24 de março de 2010

Não mata só as colheitas

A Karen, a minha mulher, chegou ontem desanimada do Dombe. A seca deu cabo de toda a colheita de gergelim. Aquela gente toda (em números redondos, 2000 produtores com 1 hectare cada um), que tinha tido bons resultados com o gergelim como cultura de rendimento na campanha passada e que tinha investido ainda mais em gergelim este ano, vai ter zero, literalmente zero, de produção, porque simplesmente não choveu até meados de Fevereiro. “Imaginas o que é passar um ano todo sem um tostão?”, perguntou-me a Karen quando chegou a casa. Eu não, por acaso não imagino mesmo. E vocês?

Nos países ricos, há seguros agrícolas e há fundos especiais para zonas de calamidade. Talvez os agricultores não vivam tão bem num ano de má ou nenhuma colheita como num ano bom, mas vão vivendo. Aqui, não há nada. É preciso desenvolver a agricultura e é preciso aumentar a produção e a comercialização. Muito bem. Mas, depois de um ano assim, quem se tinha disposto a lançar-se em mais do que mera agricultura de subsistência provavelmente desiste. Volta diversificar mais as culturas e a investir menos trabalho e dinheiro, porque assim, se voltar a perder, é menos trabalho e dinheiro que perde…
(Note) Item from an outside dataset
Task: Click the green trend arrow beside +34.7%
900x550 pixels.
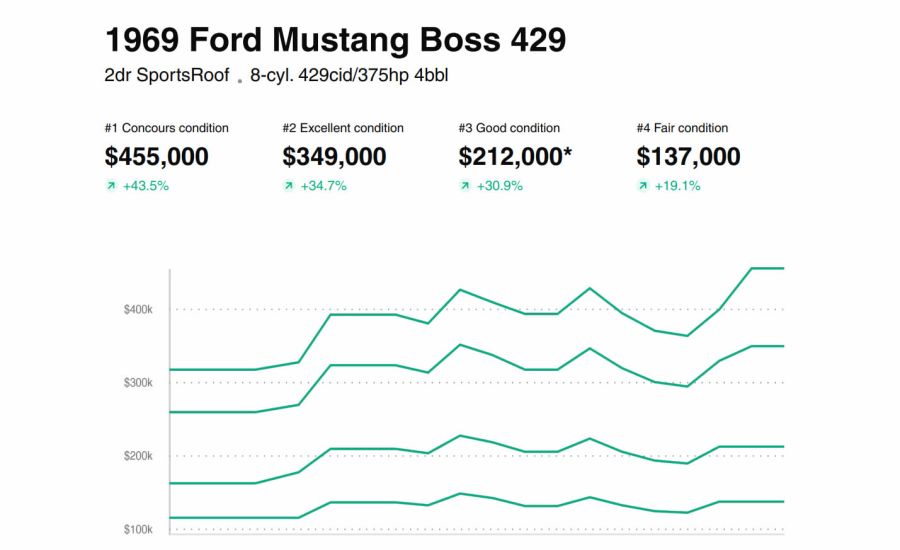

No mês passado, em Maputo, estive a ouvir Joseph Hanlon num seminário a que assisti. Não fiquei muito convencido com o grosso da sua palestra, mas houve uma proposta que ele fez que me parece interessante (e que é precisamente a que ele vai desenvolver no seu próximo livro, Just Give Money to the Poor, a ser publicado agora em Abril): Quando tantos modelos de cooperação para o desenvolvimento falharam e continuam a falhar, por que não dar simplesmente dinheiro às pessoas pobres, para activar um pouco as economias das zonas mais remotas, onde o dinheiro é pura e simplesmente inexistente? Até porque os primeiros produtos que as pessoas mais pobres compram quando têm algum dinheiro são, se não mesmo locais, pelo menos feitos no país. Evidentemente, Hanlon não propõe lançar de helicópteros sacos de notas de 20 meticais. O que ele propõe é que o dinheiro da cooperação vá directamente para pagar os diversos subsídios que são comuns nos países europeus e inexistentes em países como Moçambique (ou que, mesmo quando existem na teoria, não funcionam na prática): maternidade, reforma, desemprego, etc. E algum tipo de seguros agrícolas, digo eu. É que uma seca como a deste ano não mata só as colheitas...

2 comentários:

Nuno (@gmail) disse...

Um artigo interessante sobre a falta de informação e as concepções erradas que temos nos países desenvolvidos. E como isto de comprar produtos orgânicos só faz bem é ao ego.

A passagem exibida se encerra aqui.